A Case Study of Chorioretinal Folds
Chorioretinal folds (CRFs) are visible striations due to undulations in the choroid, Bruch’s membrane, the retinal pigment epithelium (RPE), and the overlying retina.1 CRFs can be asymptomatic and identified on either a routine eye exam or while evaluating another retinal condition.
More rarely, CRFs with complications can lead to symptoms of metamorphopsia, visual disturbances, or photopsia, which would prompt a patient to seek evaluation.1
The condition can be idiopathic, a result of the anatomy of a hyperopic eye, or associated with ophthalmic or systemic disease. Therefore, the presence of CRFs warrants a careful workup to rule out the more ominous causes.

Diagnosis of chorioretinal folds

CRFs can be detected on dilated fundus exam and with the use of multimodal imaging techniques. The folds appear as yellowish striations that can be oriented in horizontal, vertical, radial, or oblique patterns.1 On fluorescein angiography (FA) and fundus autofluorescence (FAF), they appear as alternating striations of hyper and hypofluorescence. On FA, the striations present in the early phase and persist.1,2
On optical coherence tomography (OCT), there is signal reduction of the choriocapillaris in the area of the folds and apparent undulations of all of the involved retinal layers.2,3 OCT angiography (OCTA) can demonstrate a decrease in perfusion to the choriocapillaris in the areas associated with the folds.2 Indocyanine green angiography (ICGA) in these cases shows delayed choroidal filling, patchy hypofluorescence, and dilation of choroidal veins.1

Differential diagnoses for chorioretinal folds

CRFs can present either as unilateral or bilateral findings, with the incidence of each being about equal, but mostly depending on the underlying cause.
The most common causes for unilateral presentation are trauma and ocular tumors, while the most common causes for bilateral cases are thyroid eye disease, uveitis, and choroiditis. Age-related macular degeneration (AMD), scleritis, hypotony, and hyperopia can cause unilateral or bilateral CRFs.1

Hyperopia and neovascularization

Hyperopia, primary or acquired, is identified as the cause of CRFs in up to a quarter of cases.

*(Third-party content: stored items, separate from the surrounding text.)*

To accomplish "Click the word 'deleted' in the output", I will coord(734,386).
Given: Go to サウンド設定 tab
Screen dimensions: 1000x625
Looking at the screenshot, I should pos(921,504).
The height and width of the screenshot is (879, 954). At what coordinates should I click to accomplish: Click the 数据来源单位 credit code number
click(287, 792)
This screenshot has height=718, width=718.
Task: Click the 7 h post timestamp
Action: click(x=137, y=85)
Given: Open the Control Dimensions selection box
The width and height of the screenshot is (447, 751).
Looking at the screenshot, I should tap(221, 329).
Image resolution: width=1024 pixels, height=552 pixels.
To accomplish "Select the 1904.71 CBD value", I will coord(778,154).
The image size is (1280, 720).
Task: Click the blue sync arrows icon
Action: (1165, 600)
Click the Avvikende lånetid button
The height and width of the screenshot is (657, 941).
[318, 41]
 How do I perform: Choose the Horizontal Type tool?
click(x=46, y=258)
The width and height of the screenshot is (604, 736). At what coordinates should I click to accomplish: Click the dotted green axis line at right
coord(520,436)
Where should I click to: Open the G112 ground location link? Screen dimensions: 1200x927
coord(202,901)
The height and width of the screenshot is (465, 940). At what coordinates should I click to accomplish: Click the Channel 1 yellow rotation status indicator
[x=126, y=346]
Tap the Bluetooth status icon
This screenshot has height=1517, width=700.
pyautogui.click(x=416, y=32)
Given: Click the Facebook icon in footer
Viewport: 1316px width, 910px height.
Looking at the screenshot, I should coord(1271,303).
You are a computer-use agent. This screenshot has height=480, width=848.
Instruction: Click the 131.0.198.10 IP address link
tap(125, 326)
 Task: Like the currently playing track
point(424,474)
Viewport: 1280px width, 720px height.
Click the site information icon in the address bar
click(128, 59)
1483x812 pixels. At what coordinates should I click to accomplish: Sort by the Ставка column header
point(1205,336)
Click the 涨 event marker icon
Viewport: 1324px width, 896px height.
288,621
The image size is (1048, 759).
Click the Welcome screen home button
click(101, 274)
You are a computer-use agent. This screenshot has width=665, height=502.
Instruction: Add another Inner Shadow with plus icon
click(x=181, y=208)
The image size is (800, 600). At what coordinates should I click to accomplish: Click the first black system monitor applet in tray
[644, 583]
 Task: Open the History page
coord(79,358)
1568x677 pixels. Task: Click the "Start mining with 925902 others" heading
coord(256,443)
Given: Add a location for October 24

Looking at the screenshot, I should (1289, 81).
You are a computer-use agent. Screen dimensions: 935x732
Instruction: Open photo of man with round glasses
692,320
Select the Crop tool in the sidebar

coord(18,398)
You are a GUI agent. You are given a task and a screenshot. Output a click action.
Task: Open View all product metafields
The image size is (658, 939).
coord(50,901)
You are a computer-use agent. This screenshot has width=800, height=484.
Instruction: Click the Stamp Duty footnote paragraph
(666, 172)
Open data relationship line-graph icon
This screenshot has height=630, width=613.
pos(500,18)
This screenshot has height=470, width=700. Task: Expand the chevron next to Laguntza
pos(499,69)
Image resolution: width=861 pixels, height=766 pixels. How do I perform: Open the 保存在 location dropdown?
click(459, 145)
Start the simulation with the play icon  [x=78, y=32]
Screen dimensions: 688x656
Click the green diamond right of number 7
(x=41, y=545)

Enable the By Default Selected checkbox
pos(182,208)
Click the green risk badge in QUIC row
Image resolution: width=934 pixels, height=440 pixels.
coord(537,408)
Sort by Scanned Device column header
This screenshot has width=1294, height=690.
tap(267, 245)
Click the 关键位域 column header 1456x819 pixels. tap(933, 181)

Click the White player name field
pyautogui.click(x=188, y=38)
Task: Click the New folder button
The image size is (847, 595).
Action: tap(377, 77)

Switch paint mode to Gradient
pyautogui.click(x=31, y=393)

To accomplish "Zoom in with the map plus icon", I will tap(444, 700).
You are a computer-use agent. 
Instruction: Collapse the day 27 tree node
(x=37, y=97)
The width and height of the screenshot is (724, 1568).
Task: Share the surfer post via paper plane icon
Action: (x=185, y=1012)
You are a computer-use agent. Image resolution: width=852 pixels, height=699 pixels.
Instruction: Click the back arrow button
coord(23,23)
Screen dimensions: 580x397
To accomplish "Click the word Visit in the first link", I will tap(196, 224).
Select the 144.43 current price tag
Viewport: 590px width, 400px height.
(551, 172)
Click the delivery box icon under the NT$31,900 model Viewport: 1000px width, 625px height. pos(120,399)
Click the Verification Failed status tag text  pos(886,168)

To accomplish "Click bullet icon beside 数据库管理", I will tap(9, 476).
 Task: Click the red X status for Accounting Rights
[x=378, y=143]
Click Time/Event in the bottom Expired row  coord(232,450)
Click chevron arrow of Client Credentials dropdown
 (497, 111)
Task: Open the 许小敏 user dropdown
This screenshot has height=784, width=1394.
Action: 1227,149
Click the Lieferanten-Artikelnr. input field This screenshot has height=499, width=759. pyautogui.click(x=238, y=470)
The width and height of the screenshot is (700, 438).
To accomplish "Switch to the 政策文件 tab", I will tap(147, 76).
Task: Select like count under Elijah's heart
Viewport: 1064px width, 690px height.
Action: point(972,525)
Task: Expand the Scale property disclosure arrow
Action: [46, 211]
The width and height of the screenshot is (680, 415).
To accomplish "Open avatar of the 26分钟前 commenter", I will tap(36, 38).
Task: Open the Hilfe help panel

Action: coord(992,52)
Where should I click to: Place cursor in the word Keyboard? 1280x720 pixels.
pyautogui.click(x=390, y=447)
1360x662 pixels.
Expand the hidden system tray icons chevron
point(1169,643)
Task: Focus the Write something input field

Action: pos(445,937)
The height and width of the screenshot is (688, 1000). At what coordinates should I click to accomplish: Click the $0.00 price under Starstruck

Primary hyperopia-related CRFs would present without symptoms, while acquired would present with painless visual loss or visual distortions.2 Primary hyperopia-related CRFs usually appear as bilateral, symmetric, and mostly limited to the posterior pole.4 This was consistent with the findings in the case report.
Pathology causing neovascularization at the macula can also lead to CRFs. The proposed mechanism is a contraction of a fibrovascular membrane that causes a pucker in the underlying choroid.1 CRFs can lead to secondary maculopathy, termed CRF-maculopathy, which involves RPE atrophy and hyperplasia and is often difficult to differentiate from non-exudative AMD without the associated factor of the folds themselves.2


If scleritis is the underlying cause of chorioretinal folds, this is usually accompanied by a painful eye with or without a headache, conjunctival hyperemia, and chemosis with thickened and inflamed sclera.1
If scleritis is identified, the patient should be worked up with an autoimmune panel since there is a strong association with conditions like systemic lupus erythematosus, rheumatoid arthritis, polymyalgia rheumatica, and Wegener’s granulomatosis.1,3


Hypotony, a state where the intraocular pressure is under 5mmHg, can either be asymptomatic or cause changes to vision. Hypotony can be secondary to intraocular surgery (i.e., glaucoma filtration procedures and retinal or corneal procedures), ciliochoroidal detachment, or iridocyclitis.
In hypotony cases, the CRF striations are arranged irregularly in a non-uniform pattern and may be accompanied by engorged and tortuous retinal vessels.4

Intracranial pressure

Intracranial hypertension, idiopathic intracranial hypertension (IIH), and empty sella syndrome causing increased intracranial pressure can also cause CRFs, sometimes even in the absence of papilledema.1,5 CRFs from papilledema usually appear circumferentially around the optic disc with some horizontal striations at the macula. The patient with papilledema would typically report symptoms of nausea, headache, and transient visual obscurations.4
Compression of the orbit by a retrobulbar or intraocular tumor can lead to eventual CRFs. In such cases, the striations are often arranged circumferentially around the tumor base. Central serous chorioretinopathy (CSCR), uveal effusion syndrome, and nanophthalmos can also cause CRFs. Another rare cause is space-flight-associated neuro-ocular syndrome. Roughly 15% of cases of CRFs were identified as idiopathic after thorough evaluation.1,3,4

Management of chorioretinal folds

The management of CRFs usually entails treating the causative condition, and therefore, a workup to evaluate for the above differential diagnoses is necessary. Imaging such as OCT, OCTA, FA, FAF, and ICGA play a major role in detecting underlying or related conditions like CSCR, AMD, or pathology of the optic disc for example.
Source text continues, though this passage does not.